Information given:
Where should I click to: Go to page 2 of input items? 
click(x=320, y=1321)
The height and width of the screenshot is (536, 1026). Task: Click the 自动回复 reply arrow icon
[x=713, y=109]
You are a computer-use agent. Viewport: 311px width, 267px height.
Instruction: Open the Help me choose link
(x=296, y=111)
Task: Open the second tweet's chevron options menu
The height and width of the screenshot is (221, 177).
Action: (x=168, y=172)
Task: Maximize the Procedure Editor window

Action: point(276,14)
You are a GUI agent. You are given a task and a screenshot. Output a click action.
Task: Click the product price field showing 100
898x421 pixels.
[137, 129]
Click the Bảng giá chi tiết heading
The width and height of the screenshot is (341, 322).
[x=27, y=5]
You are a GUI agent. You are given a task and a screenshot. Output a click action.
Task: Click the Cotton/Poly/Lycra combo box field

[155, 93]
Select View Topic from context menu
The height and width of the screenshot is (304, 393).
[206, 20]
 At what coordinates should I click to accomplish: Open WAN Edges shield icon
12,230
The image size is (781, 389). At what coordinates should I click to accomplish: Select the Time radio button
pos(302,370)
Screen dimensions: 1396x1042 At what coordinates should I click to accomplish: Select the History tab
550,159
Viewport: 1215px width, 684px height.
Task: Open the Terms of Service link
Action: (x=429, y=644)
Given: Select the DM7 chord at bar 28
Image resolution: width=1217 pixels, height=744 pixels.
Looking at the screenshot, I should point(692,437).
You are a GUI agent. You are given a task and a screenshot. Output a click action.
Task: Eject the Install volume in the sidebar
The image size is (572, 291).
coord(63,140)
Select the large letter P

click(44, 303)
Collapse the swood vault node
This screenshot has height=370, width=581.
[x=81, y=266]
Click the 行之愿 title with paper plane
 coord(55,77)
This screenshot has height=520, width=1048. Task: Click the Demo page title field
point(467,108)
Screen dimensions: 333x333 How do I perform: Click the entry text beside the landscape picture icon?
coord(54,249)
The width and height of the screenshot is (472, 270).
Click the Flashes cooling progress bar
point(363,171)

Work order: Among the entries, how many lines contain the string "menu"? Give the number without anything else.

Answer space: 2